LE JUGE W.J. HADDAD, C.R.
Le conseil arbitral a confirmé la décision de la Commission d'assurance-chômage qui avait exclu le prestataire du bénéfice des prestations du fait qu'il avait été congédié par son employeur, Rainbow Delights Bakery Ltd., en raison de sa propre inconduite. Les motifs de l'appel s'appuient sur l'allégation voulant que le conseil arbitral aurait omis de respecter un principe de justice naturelle, ou aurait autrement excédé sa compétence ou refusé d'exercer ce qui relevait de sa compétence et, deuxièmement, que le conseil aurait tiré une conclusion de fait erronée. Au cours de sa soumission pendant l'audition, l'avocat du prestataire a également soumis que le conseil avait erré en droit.
Le prestataire confond cependant justice naturelle et équité. Les principes de justice naturelle se réfèrent aux principales règles de procédure, en vertu desquelles le prestataire doit être informé en bonne et due forme de la date, du lieu et de l'heure de l'audience et avoir la chance de présenter son cas en cours d'audition. Rien n'indique ici que ces principes ont été enfreints.
Il reste maintenant à déterminer si, comme le prestataire l'affirme, il y a eu erreur de droit.
L'article 28(1) de la Loi sur l'assurance-chômage stipule ce qui suit :
(1) Un prestataire est exclu du bénéfice des prestations versées en vertu de la présente partie s'il perd son emploi en raison de sa propre inconduite ou s'il quitte volontairement son emploi sans justification.
Les éléments de preuve indiquent que le prestataire a été licencié pour avoir omis de se présenter à son travail à trois reprises en l'espace d'une même semaine. Son quart de travail commençait à 22 h et se terminait le lendemain à 6 h.
Dans ses observations au juge-arbitre, le prestataire a révélé qu'en avril 1996 il avait « plaidé coupable à une accusation de trafic et d'introduction dans une zone non autorisée », à la suite de quoi il a été contraint de se soumettre pendant quarante jours à un programme de surveillance électronique à domicile (PSED).
Le prestataire a été tenu de porter à la cheville un bracelet renfermant un dispositif de surveillance à compter du 22 avril 1996, ce qui devait le confiner à son domicile.
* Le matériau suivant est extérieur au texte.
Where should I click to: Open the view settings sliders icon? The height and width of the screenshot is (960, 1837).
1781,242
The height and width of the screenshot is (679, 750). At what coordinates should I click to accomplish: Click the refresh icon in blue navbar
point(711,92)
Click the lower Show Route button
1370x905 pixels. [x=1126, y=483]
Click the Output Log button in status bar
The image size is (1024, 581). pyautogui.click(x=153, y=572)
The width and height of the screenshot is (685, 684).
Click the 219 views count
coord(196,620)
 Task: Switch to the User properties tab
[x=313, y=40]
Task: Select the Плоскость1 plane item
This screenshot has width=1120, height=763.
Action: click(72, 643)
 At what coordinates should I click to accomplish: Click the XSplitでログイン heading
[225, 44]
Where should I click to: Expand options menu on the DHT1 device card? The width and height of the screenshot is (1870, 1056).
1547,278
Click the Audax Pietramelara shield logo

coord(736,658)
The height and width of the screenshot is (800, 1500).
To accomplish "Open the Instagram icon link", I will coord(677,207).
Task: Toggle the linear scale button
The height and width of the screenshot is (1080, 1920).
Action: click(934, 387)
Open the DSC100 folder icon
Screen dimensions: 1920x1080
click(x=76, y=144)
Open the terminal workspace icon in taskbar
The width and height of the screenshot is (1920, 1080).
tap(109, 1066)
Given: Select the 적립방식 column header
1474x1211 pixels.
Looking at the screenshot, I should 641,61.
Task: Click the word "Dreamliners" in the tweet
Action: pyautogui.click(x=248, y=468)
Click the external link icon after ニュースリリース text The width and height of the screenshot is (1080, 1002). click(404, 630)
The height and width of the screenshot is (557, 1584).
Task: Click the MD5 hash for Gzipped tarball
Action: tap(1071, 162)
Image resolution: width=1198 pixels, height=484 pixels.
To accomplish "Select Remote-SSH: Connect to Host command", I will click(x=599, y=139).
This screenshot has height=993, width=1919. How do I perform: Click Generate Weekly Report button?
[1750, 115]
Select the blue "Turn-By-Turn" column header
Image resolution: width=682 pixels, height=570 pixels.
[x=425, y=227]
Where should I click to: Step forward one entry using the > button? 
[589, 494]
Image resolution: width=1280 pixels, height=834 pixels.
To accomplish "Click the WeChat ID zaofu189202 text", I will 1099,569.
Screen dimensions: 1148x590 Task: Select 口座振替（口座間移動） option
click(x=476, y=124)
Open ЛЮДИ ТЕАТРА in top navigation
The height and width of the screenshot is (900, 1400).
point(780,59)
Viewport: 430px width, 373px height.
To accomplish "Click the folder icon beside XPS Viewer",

Avant de quitter sa demeure, il lui fallait communiquer par téléphone avec un agent du PSED entre 16 h et 18 h pour réserver une période de sortie, autrement dit pour obtenir une autorisation. Il devait alors préciser le moment et la durée de son absence, à défaut de quoi le dispositif de surveillance déclenchait une alarme au bureau du PSED.
Or, il appert que le prestataire a omis à trois reprises d'aviser le bureau du PSED. Selon un agent de la Commission, le prestataire aurait tenté d'expliquer son absence en alléguant qu'il avait perdu la notion du temps et avait, dans chacun des cas, tout bonnement oublié d'informer le bureau avant l'heure limite de 18 h. Les explications fournies par le prestataire dans ses observations au juge-arbitre ne diffèrent pas pour l'essentiel de la version de l'agent.
Le dimanche 28 avril 1996, en après-midi, le prestataire a reçu un message émanant du bureau du PSED l'informant qu'il avait activé l'alarme.
Le vendredi 26 avril 1996, le prestataire a appelé le bureau du PSED pour l'aviser qu'il devait s'absenter le dimanche après-midi afin d'effectuer un service communautaire ainsi que le dimanche en soirée, du fait qu'il travaillait à la boulangerie. Une autorisation lui a donc été accordée. De retour chez lui dimanche après-midi, le prestataire a été notifié par le bureau du PSED que sa demande présentée le vendredi pour justifier son absence du dimanche avait été faite avant les vingt-quatre heures devant précéder son absence, de sorte que l'alarme avait été activée. Les responsables ont admis qu'il s'agissait de leur erreur, mais il reste qu'on n'a pas permis au prestataire de se rendre au travail le dimanche en soirée. Par la même occasion, ce dernier a demandé une autorisation de sortie pour le lundi 29 avril 1996 en soirée. Il a ensuite téléphoné à son employeur pour lui faire part du motif de son absence du dimanche.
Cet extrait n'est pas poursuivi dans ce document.